Ruggero: daha biz seninle tekrar evlenicektik, romanın kardeşi olucaktı. Birlikte olucaktık. Masallardaki prens ve prenses gibi. Mutlu sona ulaşacaktık.

Ona yaklaşıp dudağına son öpücüğü kondurdum. Yanaklarını, alnını, çenesini, yüzünün her yerini öptüm. Göz yaşlarım yüzüne düşüyordu. Ellerini tuttum. Kafamı eğip karnına koyduğumda alinide elimle üstüme koydum. Bana sarılmasına, gülümsemesine, sesine, kalbine, kokusuna. Her şeyine ihtiyacım vardı. Kafamı kaldırıp başını öptüm. Saçlarını kokladım. Sonra ne kadar istemesemde çıkmak zorunda kaldım. Çıktığımda polisleri gördüm, yanıma yaklaşıp konuşmaya başladılar.

Polis: başınız sağolsun

Artık konuşamadığım için sadece başımı salladım.

Polis: karol sevillanın arasını inceledik ve frenlerle oynandığını tespit ettik. Kamera kayıtlarına baktığımızdaysa bunu dove isimli birinin yaptığını bulduk. Merak etmeyin bu yanına kalmayacak.

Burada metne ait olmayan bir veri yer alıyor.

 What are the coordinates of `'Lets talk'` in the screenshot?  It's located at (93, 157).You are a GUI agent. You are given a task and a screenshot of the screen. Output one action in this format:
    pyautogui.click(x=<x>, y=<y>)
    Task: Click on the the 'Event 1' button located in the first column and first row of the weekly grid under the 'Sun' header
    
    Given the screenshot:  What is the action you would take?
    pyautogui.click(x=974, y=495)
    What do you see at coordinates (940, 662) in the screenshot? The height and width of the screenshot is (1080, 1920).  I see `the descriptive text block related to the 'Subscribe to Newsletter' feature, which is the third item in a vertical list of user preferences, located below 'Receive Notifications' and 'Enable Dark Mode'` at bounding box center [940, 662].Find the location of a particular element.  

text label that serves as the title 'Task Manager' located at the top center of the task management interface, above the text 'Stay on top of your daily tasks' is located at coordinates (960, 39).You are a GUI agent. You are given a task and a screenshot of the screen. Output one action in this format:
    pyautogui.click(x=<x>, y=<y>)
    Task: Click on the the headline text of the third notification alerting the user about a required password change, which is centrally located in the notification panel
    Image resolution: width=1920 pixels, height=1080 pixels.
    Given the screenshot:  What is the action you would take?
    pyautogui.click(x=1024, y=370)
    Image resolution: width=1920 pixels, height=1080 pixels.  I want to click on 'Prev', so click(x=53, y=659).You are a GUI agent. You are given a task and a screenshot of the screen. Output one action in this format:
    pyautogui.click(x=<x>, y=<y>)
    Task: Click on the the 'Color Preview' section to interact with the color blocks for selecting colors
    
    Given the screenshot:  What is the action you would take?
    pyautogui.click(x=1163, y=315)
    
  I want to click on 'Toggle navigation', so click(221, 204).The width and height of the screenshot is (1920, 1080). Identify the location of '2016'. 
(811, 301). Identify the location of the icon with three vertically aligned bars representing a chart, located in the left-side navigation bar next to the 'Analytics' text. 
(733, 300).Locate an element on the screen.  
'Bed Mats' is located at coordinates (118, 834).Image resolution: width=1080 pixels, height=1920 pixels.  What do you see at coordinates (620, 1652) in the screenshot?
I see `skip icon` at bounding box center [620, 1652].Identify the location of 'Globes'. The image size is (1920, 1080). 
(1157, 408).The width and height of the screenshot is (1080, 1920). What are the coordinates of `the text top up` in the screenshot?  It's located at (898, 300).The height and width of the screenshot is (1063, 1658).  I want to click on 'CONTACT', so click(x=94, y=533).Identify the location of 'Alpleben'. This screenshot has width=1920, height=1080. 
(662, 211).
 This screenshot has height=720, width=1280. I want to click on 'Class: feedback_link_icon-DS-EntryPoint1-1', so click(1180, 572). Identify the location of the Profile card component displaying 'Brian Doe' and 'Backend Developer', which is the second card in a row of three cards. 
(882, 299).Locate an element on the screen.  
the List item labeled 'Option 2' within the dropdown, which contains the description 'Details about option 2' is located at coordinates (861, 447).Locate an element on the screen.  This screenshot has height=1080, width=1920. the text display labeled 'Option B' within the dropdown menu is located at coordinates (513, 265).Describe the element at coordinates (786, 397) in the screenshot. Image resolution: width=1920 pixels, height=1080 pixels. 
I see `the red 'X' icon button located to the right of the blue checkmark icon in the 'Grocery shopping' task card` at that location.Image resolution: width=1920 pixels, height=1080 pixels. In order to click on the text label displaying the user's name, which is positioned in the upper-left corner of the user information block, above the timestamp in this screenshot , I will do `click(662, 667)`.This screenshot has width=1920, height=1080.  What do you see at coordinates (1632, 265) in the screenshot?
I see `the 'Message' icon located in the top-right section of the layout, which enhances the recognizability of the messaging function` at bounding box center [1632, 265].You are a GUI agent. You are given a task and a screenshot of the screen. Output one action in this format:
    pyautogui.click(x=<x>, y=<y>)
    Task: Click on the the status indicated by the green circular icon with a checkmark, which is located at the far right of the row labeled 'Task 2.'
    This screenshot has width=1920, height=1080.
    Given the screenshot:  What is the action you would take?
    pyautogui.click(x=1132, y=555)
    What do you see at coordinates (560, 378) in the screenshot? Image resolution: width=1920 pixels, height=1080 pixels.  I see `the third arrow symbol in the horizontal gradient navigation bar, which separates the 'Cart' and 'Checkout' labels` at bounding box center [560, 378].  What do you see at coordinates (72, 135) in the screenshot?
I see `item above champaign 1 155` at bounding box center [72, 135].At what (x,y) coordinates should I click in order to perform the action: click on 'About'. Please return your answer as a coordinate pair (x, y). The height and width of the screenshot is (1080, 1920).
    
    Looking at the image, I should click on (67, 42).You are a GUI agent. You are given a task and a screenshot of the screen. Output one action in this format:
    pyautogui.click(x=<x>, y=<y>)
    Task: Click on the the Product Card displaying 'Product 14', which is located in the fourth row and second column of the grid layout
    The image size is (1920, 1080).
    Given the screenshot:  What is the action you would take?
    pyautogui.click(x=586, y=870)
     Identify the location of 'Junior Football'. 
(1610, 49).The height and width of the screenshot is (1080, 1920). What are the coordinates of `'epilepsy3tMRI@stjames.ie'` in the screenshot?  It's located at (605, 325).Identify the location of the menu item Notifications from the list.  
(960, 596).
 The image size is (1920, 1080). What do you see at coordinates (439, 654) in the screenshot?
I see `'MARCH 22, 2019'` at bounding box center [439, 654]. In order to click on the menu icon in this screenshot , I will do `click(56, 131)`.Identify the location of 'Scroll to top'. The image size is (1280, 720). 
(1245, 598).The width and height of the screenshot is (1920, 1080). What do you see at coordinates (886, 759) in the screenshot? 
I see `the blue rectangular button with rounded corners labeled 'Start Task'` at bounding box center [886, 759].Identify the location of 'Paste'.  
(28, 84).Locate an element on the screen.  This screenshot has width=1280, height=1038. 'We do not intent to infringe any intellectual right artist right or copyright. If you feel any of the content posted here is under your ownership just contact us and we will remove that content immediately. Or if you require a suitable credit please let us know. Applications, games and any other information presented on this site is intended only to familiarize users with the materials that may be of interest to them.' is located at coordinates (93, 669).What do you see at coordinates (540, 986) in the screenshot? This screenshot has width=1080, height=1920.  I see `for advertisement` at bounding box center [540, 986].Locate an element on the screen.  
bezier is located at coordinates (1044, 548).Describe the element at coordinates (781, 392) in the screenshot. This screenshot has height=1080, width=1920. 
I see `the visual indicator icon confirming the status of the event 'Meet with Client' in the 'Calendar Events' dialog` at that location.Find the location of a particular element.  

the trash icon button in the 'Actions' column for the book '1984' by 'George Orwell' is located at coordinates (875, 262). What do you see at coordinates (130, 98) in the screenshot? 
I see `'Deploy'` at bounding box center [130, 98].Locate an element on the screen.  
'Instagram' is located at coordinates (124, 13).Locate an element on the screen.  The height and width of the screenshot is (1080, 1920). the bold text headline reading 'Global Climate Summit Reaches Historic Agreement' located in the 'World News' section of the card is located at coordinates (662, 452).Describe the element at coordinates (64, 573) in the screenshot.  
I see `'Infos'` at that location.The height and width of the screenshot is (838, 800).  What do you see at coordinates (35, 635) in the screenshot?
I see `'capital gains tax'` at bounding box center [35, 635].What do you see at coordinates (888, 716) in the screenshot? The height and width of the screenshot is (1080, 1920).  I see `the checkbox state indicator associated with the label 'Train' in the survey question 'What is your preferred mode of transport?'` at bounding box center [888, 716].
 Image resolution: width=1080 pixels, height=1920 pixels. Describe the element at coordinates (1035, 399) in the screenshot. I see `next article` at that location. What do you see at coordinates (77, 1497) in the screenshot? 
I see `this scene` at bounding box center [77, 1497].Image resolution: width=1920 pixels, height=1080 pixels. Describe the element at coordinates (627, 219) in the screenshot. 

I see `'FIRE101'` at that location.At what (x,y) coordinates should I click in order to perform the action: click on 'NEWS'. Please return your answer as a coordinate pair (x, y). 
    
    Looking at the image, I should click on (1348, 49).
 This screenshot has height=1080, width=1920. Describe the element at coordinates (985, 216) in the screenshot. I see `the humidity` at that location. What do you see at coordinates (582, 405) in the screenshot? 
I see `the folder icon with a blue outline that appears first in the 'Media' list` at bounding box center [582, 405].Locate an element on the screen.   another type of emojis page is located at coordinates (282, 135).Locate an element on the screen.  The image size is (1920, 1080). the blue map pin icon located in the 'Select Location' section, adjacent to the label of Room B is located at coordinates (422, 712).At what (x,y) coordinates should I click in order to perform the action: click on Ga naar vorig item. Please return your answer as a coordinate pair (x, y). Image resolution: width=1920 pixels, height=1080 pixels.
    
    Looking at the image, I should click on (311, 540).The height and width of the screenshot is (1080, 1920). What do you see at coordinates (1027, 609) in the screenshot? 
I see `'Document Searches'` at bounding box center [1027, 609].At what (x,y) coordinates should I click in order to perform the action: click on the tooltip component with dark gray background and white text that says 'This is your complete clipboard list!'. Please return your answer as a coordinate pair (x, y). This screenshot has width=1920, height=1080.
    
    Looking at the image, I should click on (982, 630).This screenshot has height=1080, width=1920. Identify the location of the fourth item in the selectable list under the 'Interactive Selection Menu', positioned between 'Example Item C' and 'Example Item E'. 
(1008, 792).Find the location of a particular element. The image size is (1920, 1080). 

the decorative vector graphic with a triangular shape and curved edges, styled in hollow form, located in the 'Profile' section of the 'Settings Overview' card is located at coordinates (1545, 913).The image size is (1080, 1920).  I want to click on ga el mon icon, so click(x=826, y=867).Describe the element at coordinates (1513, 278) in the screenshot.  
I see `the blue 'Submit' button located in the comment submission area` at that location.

Dedi ve yanımızdan ayrıldılar.

Dünya bir kez daha durmuştu benim için. Onun ölümüne sebep olan bendim. Her şekilde ben. Ama kızımız için güçlü durmalıydım. Başka biriyle kesinlikle evlenmezdim, başkasını sevemezdim. Bizimkilere bir şekilde haber verip roma daha fazla etkilenmesin diye ordan çıktım. Gördüğüm her yer bana onu hatırlatıcaktı, gerçi acı çeksemde unutmak istemiyordum onu.

Yazardan

Genç kız uçurumdan düştüğü gün 2.bir şansı olmuştu. Her şey dejavu gibiydi. Genç adamın yalvarışları, genç kızın gözünü kapamama çabası. Ama değişen şey bu sefer kurtulamamasıydı. Hayatın verdiği 2.şansın sonu burasıydı. Genç kız, genç adamın ve güzel kızının yalvarışlarına rağmen gitmişti. Ama eğer ona yalvarışlarını ölmeden duysaydı, genç kızda dönerdi geri. Ama artık her şey için çok geçti. Bu hikayenin sonu mutsuzdu. Ve üç kalptede koca bir boşluk oluşturdu, koca bir boşluk.

Son...

Mutsuz sonları bende sevmem, ama hayatın gerçekleri çoğu zaman mutsuz sonlardır.

Sanırım dayanamayıp birde iyi son yapıcam ama bilmiyorum.